> **SUPPLIED PASSAGE**
______________________________
This conclusion, however, does not mean that the claims asserted against the individual defendants, among them J. Paul Getty, have likewise been made moot. Such is not the case. However, they may not be asserted against them at this time and in these actions. The reason is that they are barred by the applicable Delaware three-year statute of limitations, 10 Del. C. § 8106.
The claims sought to be asserted against these individuals are for the payment of money, essentially damages. Actions seeking such damages must be instituted within three years from the time the causes of action accrued. Glassberg v. Boyd, 35 Del. Ch. 293, 116 A.2d 711.
To be sure, these actions were instituted within the three-year period, the first complaint having been filed in 1961 and the second in 1964. Since the first and second complaints are essentially identical, it must be assumed, we think, that the causes of action had accrued by 1961.
Ordinarily, the filing of an action will commence the tolling of the appropriate statute of limitations. This, however, is subject to the requirement that when there is a means of bringing a defendant into court and subjecting him to its jurisdiction, the statute of limitations will not be tolled. Hurwitch v. Adams, 2 Storey 247, 155 A.2d 591. In the cases at bar there was such a means; i.e., sequestration of the individual's stock to coerce appearances.
Actually, sequestration was finally sought only against J. Paul Getty, and was obtained on August 10, 1967, apparently by reason of the ammouncement of the proposed merger. Pursuant to the sequestration, J. Paul Getty appeared and submitted to the jurisdiction of the Court of Chancery. It is to be noted, however, that jurisdiction over J. Paul Getty was obtained in the first action more than five and one-half years after it was commenced, and in the second action more than three and one-half years after its inception. Whether or not, therefore, the two actions be considered as separate causes of action, or as one, it is obvious that in each, jurisdiction over J. Paul Getty was obtained after the passage of more than three years, although plaintiff may have coerced his appearance at the onset.
______________________________
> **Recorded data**
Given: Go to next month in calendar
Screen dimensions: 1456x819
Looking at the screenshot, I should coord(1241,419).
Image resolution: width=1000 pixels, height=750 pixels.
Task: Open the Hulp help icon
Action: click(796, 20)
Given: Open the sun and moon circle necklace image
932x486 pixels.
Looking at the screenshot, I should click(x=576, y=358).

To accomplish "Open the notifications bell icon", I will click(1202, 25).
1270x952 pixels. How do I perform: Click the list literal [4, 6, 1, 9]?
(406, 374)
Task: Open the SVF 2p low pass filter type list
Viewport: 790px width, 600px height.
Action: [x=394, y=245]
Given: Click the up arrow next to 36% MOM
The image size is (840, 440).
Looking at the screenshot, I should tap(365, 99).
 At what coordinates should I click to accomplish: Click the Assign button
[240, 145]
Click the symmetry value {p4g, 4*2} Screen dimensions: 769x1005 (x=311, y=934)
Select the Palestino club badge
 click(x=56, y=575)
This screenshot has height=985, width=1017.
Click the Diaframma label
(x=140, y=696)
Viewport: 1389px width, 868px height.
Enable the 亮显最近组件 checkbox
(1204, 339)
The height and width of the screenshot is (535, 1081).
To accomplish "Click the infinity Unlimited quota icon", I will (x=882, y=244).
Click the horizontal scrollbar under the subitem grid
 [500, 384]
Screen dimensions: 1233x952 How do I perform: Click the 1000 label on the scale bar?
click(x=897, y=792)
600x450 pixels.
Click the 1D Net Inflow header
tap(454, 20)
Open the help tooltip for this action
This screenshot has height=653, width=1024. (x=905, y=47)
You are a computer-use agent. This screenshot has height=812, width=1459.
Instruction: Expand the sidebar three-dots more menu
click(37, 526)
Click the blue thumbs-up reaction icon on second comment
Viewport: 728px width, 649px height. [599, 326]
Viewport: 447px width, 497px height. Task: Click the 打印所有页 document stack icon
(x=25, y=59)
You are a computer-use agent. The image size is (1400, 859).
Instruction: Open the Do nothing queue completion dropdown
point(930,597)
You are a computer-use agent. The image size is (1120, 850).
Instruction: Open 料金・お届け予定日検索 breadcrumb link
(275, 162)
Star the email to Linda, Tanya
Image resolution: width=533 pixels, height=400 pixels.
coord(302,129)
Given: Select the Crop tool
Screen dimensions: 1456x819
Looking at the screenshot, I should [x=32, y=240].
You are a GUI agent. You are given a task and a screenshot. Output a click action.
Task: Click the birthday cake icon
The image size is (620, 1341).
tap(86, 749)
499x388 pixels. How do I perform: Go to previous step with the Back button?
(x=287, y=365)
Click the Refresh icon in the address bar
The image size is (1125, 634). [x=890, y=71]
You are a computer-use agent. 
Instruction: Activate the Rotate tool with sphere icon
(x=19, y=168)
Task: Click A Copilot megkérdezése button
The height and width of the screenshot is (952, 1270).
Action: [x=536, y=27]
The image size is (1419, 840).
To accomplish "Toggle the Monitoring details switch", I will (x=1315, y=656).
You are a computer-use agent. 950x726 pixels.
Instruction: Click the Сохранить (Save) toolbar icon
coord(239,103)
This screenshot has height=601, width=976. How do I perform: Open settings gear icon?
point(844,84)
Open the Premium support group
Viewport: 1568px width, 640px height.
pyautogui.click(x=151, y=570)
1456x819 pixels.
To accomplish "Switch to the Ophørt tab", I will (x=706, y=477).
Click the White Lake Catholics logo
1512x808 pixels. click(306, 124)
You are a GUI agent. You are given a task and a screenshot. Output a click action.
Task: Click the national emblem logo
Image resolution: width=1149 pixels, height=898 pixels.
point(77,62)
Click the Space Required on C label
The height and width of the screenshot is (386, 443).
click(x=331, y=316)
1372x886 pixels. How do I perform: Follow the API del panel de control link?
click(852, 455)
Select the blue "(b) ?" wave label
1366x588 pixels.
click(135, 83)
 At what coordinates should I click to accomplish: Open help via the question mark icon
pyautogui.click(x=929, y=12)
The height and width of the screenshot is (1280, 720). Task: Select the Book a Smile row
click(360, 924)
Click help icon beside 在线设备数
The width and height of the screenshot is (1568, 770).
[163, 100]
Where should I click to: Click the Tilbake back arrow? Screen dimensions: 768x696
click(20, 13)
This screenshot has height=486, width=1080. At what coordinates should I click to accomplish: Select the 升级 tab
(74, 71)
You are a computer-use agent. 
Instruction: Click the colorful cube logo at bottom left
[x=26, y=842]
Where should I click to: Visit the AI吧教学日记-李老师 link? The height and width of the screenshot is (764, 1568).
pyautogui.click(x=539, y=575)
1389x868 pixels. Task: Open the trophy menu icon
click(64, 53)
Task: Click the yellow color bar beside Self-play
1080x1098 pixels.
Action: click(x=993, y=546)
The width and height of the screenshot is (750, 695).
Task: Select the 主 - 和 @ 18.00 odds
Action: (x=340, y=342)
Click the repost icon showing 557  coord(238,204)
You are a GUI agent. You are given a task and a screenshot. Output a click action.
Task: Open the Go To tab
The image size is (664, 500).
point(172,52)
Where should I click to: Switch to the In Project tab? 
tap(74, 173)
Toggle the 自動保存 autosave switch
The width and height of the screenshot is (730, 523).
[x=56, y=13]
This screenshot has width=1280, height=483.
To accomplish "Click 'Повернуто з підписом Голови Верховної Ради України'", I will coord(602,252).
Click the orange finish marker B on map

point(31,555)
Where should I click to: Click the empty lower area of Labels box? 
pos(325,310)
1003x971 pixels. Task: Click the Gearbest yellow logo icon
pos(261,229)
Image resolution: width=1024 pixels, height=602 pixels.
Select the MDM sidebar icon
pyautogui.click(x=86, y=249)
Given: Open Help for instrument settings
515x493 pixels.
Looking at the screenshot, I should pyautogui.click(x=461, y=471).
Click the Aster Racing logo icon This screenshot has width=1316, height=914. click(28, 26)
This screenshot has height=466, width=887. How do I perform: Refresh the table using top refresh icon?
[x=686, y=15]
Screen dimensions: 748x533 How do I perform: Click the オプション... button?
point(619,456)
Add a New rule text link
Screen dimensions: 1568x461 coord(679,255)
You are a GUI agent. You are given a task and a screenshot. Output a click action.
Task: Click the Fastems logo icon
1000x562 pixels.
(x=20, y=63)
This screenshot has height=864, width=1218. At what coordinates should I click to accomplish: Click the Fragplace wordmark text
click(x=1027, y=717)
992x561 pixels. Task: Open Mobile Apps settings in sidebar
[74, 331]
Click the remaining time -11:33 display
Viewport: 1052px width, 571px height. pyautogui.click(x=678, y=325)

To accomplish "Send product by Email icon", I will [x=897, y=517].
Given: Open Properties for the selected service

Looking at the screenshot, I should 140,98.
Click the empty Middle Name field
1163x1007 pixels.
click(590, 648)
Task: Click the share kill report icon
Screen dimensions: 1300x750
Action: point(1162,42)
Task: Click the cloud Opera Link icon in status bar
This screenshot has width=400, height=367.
______________________________
> **EXERCISES TO COMPLETE**
- A) Please condense the paragraph in the statute of limitations opinion that begins "Actually, sequestration was finally sought" into a shorter paragraph that keeps its main facts.
- B) Summarize the statute of limitations opinion in two sentences.
- C) Write the next part of the statute of limitations opinion, picking up after its final sentence.

> **WRITTEN RESPONSES**
- A) Sequestration was ultimately sought only against J. Paul Getty and was obtained on August 10, 1967, apparently because of the proposed merger. Getty then appeared and submitted to the jurisdiction of the Court of Chancery. This happened more than five and one-half years after the first action began and more than three and one-half years after the second. Whether the actions are treated as separate or as one, jurisdiction over Getty came only after more than three years had passed in each, even though plaintiff may have coerced his appearance at the outset.

- B) The money-damage claims against the individual defendants, including J. Paul Getty, are not moot, but they are barred by Delaware's three-year statute of limitations, 10 Del. C. § 8106. Although the actions were filed within three years, the statute was not tolled because sequestration was available to bring the defendant into court, and jurisdiction over Getty was obtained only after more than three years had passed in each action.

- C)
The relief sought in these actions is primarily the recovery of money from Getty Oil by reason of management's alleged wrongdoing, which J. Paul Getty is alleged to have acquiesced in and profited from as a stockholder of Getty Oil. The fact remains, however, that in the last analysis the plaintiff seeks money damages which is legal relief.
When the relief sought in Chancery is legal in nature, it is clear that Chancery will apply the statute of limitations rather than the equitable doctrine of laches. Perkins v. Cartmell, Adm'r, 4 Harr. 270; Cochran v. F.H. Smith Co., 20 Del. Ch. 159, 174 A. 119. This being so, the statute bars the claims against J. Paul Getty since jurisdiction over him was not obtained within the three-year period from the accrual of the cause of action.
Plaintiff argues that the acts complained of were concealed and that therefore Chancery should not apply the period of limitations or, in the alternative, at least commence the time of its application to the time plaintiff's rights were discovered. Bovay v. H.M. Byllesby Co., 27 Del. Ch. 381, 38 A.2d 808, 174 A.L.R. 1201.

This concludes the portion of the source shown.